- Opening Delimiter -
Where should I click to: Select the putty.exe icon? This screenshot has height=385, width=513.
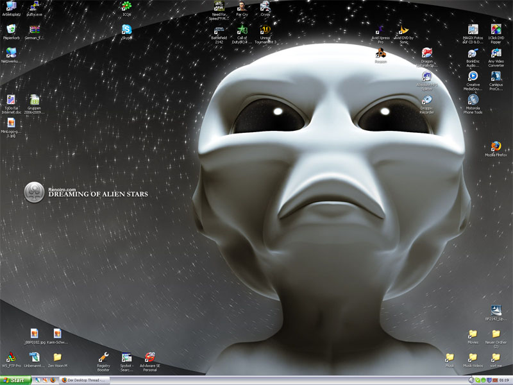pyautogui.click(x=34, y=6)
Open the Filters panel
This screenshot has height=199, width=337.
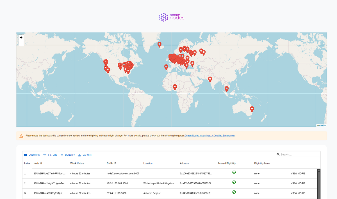pos(50,155)
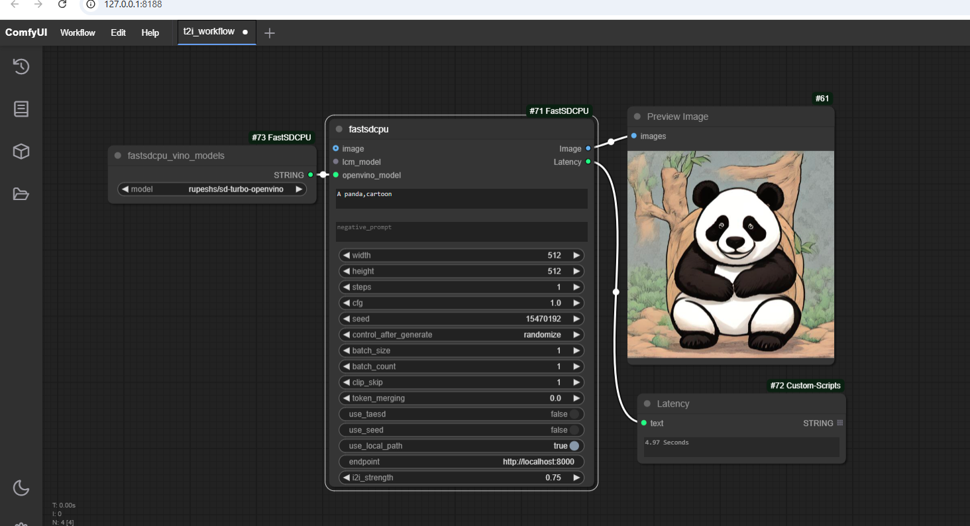
Task: Open the control_after_generate randomize dropdown
Action: (461, 335)
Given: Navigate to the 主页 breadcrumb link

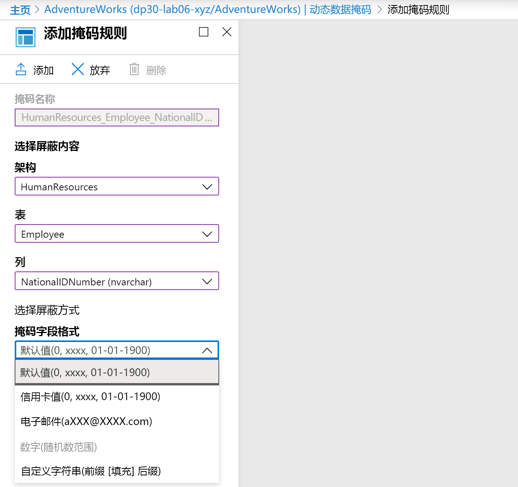Looking at the screenshot, I should [20, 10].
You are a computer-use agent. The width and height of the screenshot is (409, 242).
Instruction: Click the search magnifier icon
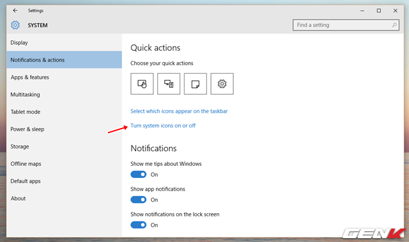point(394,25)
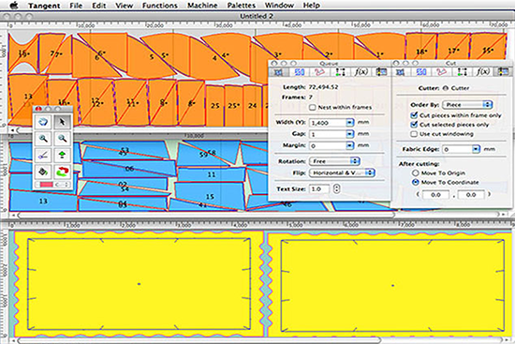Viewport: 515px width, 344px height.
Task: Open the Palettes menu
Action: click(242, 6)
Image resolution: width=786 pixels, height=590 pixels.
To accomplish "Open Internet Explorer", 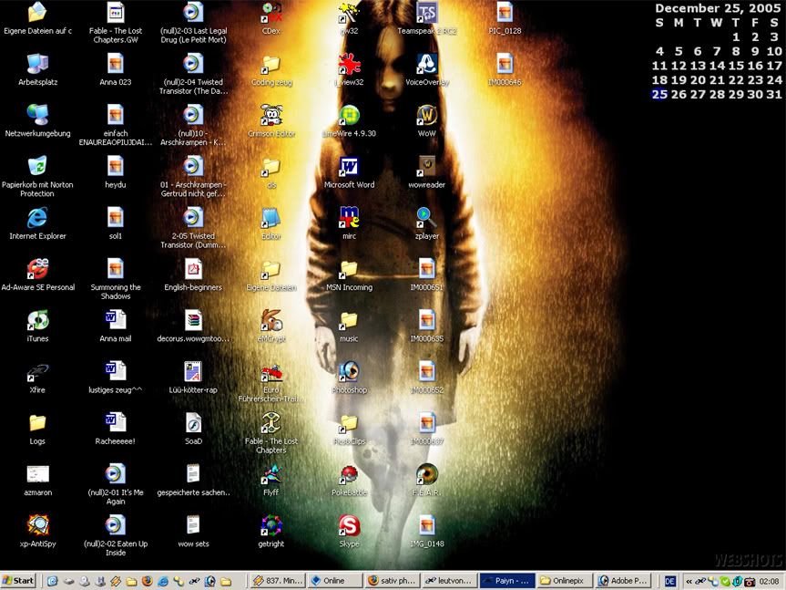I will click(x=37, y=220).
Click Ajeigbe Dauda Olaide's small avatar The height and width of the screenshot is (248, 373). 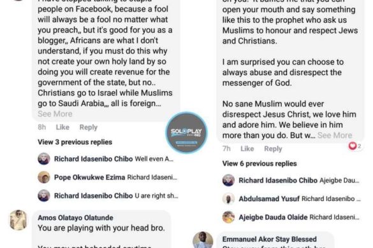click(x=228, y=217)
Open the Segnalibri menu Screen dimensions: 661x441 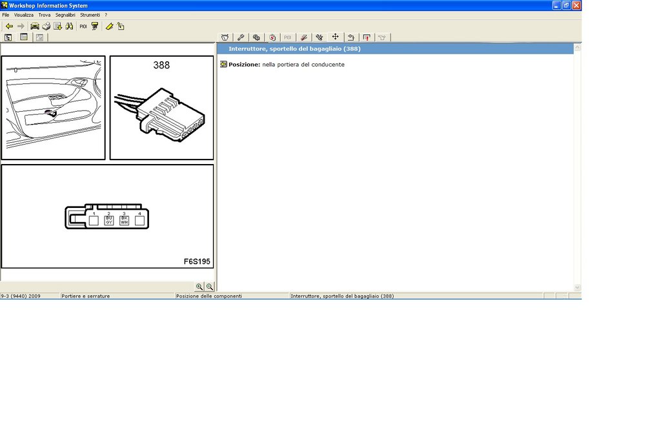tap(65, 15)
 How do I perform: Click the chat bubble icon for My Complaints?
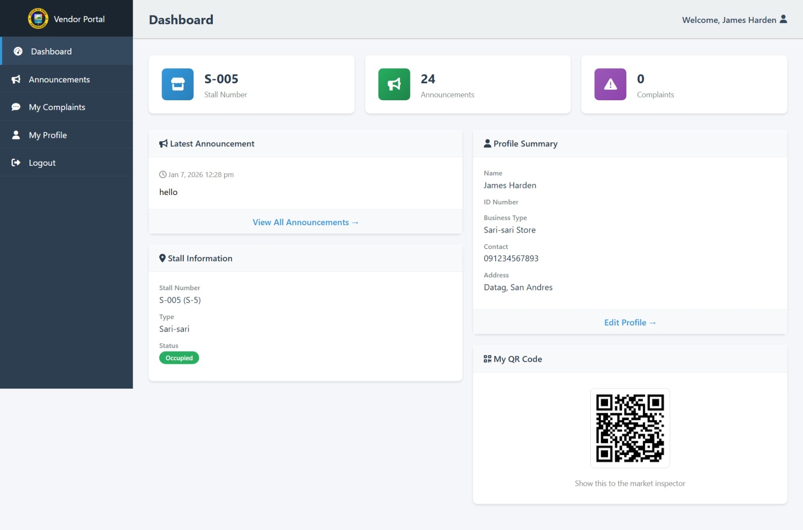pos(16,107)
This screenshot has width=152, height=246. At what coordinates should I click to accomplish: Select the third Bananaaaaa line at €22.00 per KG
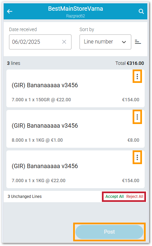click(75, 169)
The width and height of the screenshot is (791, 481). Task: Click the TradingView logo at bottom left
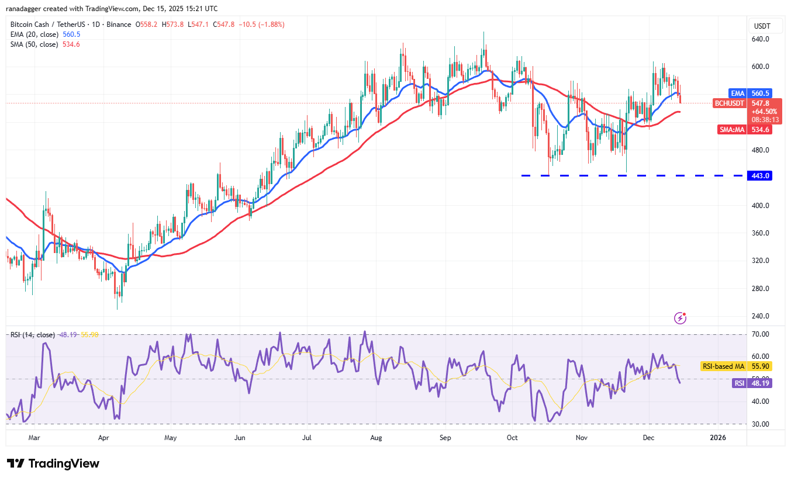coord(51,463)
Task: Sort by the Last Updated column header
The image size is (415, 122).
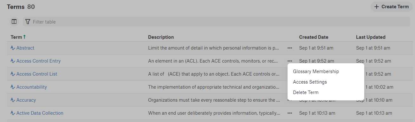Action: (371, 37)
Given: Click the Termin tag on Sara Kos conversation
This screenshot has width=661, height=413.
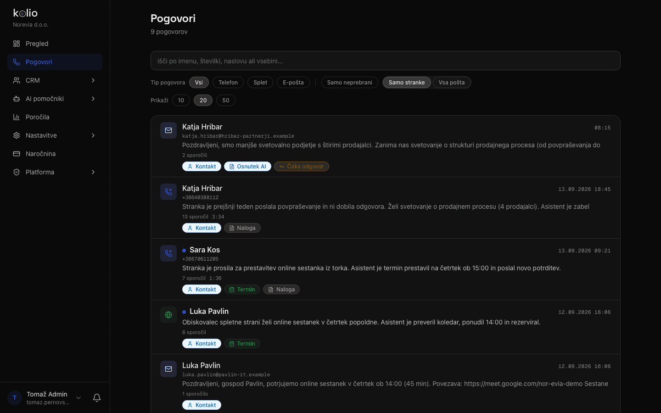Looking at the screenshot, I should tap(242, 290).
- Closing Delimiter -
EXERCISE INSTRUCTIONS :: Using the entries above, reproduce word for word only the lines from the one that contains "Given: Navigate to the 主页 breadcrumb link" to the one that contains "You are a computer-use", both ends included, and drop every picture.

RESULT FOR THIS EXERCISE ::
Given: Navigate to the 主页 breadcrumb link

Looking at the screenshot, I should [20, 10].
You are a computer-use agent. The width and height of the screenshot is (409, 242).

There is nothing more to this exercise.